India welcomed him, though the feelings were not fully reciprocated. Initially, Yehuda hated the oppressive heat, the poverty, the congestion and, most of all, the heavily trafficked streets which he was terrified to cross. Still, he is profoundly grateful to India for the opportunities the country afforded him, opportunities offered no place else.

By all accounts he is one rugged teacher, shouting, smacking students on the head, reducing them to tears, playing favorites and deliberately setting up competitions between his most gifted students, specifically 14-year-old Amir, who started training at an early age, and Manish, a hard worker whose accomplishments are achieved through willpower, repetition and drudgery. He’s in the studio night after night, relentlessly honing and torturing every dance muscle.

Amir is born to be a principal dancer, says Yehuda, whose statements sometimes straddle the border between honesty and abuse, while Manish’s chances in the ballet world are virtually non-existent. 

Still, Manish treasures his friendship with Yehuda, feeling nurtured and protected in a way he never has before. For the first time in his life he has someone in his corner. He fondly recalls Yehuda taking Amir and himself out to coffee at a local Starbucks whenever either of his two star students mastered particularly complex steps.

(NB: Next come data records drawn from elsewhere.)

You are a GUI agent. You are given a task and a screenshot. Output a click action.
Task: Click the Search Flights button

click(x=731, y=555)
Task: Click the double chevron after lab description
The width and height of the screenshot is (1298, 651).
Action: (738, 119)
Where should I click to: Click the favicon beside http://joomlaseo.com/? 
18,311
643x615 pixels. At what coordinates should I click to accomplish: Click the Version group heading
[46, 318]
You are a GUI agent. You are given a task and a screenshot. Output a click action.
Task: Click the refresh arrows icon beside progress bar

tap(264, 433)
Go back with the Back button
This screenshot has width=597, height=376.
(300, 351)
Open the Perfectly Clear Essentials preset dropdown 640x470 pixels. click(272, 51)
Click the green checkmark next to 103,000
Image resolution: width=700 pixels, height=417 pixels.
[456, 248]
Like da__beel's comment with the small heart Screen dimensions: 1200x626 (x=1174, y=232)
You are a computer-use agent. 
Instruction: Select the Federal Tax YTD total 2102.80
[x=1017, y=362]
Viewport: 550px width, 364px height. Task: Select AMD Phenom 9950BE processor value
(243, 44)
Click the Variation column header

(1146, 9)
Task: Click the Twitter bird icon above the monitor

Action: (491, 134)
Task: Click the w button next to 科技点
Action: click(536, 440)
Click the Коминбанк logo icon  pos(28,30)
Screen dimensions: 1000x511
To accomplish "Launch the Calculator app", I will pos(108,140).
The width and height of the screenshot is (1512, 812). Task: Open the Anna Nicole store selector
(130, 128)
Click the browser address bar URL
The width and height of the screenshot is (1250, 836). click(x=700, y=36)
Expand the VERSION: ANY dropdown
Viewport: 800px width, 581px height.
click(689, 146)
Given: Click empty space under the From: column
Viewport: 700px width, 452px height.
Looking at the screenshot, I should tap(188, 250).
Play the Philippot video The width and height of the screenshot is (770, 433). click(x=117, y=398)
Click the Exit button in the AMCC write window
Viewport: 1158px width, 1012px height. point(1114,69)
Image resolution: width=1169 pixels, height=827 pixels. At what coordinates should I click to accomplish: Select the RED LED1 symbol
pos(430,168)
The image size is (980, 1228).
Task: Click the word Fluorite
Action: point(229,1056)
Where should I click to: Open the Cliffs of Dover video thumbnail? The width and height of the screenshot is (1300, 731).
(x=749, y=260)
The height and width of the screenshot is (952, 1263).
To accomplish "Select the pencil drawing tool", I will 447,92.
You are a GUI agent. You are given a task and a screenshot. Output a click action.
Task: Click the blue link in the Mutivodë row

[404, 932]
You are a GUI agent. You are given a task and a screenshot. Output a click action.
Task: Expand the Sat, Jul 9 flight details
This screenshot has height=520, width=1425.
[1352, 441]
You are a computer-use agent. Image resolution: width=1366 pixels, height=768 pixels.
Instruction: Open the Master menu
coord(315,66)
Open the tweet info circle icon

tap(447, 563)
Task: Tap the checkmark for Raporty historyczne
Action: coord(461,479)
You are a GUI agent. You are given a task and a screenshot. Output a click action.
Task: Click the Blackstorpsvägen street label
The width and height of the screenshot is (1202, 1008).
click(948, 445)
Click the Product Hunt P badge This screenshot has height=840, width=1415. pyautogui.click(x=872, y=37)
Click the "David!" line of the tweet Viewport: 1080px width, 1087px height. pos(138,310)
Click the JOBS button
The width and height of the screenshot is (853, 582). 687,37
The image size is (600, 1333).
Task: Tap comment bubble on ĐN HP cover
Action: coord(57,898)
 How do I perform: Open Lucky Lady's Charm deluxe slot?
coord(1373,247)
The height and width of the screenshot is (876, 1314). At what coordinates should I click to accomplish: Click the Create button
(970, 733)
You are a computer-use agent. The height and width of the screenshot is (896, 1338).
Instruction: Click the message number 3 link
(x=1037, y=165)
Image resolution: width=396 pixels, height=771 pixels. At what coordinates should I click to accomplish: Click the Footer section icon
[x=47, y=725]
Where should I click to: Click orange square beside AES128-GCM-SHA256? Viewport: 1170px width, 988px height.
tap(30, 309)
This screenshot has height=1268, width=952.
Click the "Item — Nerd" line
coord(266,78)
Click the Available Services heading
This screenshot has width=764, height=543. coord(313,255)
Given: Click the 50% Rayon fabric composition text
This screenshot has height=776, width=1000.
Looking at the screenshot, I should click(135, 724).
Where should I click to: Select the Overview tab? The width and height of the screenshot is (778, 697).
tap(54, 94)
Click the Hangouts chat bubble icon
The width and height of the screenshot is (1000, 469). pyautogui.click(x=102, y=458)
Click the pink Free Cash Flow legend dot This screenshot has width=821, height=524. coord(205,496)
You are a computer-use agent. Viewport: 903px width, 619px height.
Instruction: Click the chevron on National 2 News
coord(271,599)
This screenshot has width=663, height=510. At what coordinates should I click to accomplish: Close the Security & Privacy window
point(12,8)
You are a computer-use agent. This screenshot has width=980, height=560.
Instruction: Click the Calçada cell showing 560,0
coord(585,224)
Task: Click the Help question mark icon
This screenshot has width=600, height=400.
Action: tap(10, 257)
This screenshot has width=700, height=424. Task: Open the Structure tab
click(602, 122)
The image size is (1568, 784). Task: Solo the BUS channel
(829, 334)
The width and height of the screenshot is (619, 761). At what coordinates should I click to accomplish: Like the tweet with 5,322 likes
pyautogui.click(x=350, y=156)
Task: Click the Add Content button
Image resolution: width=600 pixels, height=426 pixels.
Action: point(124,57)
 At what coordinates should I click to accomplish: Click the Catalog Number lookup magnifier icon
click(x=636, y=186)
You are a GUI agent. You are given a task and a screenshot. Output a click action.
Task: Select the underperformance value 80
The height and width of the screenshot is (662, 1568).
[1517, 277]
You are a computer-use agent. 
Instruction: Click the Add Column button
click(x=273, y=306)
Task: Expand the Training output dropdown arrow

Amir is immediately brought on board by the Royal Ballet of London. Several years later Yehuda reaches out to the Kibbutz Contemporary Dance Company on behalf of Manish, who is promptly accepted. Though he is thrilled, he feels once again like an outsider.  The modern dance vocabulary is alien to him, though within short order he finds that he’s very much at home — his own street dance roots are far more aligned with modern dance than ballet. Manish becomes a recognized talent in his new company, but that admiration does not pay the bills. Yehuda, with whom he video-calls frequently, assures him there is light at the end of the tunnel.

And as in an improbable bit of fiction, Manish is offered the chance to play himself in a feature film, Yeh Ballet, inspired by the relationship among Manish, Amir, and Yehuda.

Not unexpectedly, his movie appearance and the prospect of future film stardom make his parents proud of his career for the first time. Nonetheless, Manish will not surrender his stage dreams. Yehuda finds him a patron — a well-appointed upper-crust Indian woman who underwrites Manish for a year in New York where he ultimately joins Peridance Contemporary Dance Company, his first salaried job. 

In the wake of a seriously damaged shoulder and the pandemic years when everything grinds to a halt, the turning point comes when Manish is commissioned to perform a solo at the Kennedy Center. Using Indian music and performing a narrative of growth and transition, his moves tell the story of his own journey. Seated in the audience Yehuda beams.

Cinematographers Neil Barrett and Abhijit “Hojo” Datta understand the nuances of dance, capturing both the small and sweeping gestures, the footwork, the turns. And they are equally adept at bringing to life a place — from the gritty streets of Mumbai to contemporary communal life in a dance kibbutz to New York dancers rehearsing outdoors because they can no longer afford to rent studio space.

My only quibble is that we never really get to know anything about Manish on a personal level. But then again maybe we know all we need to. Emerging from a rigidly traditional culture, his desire to dance, his mythical quest if you will, and his interdependent relationship with his mentor, says it all.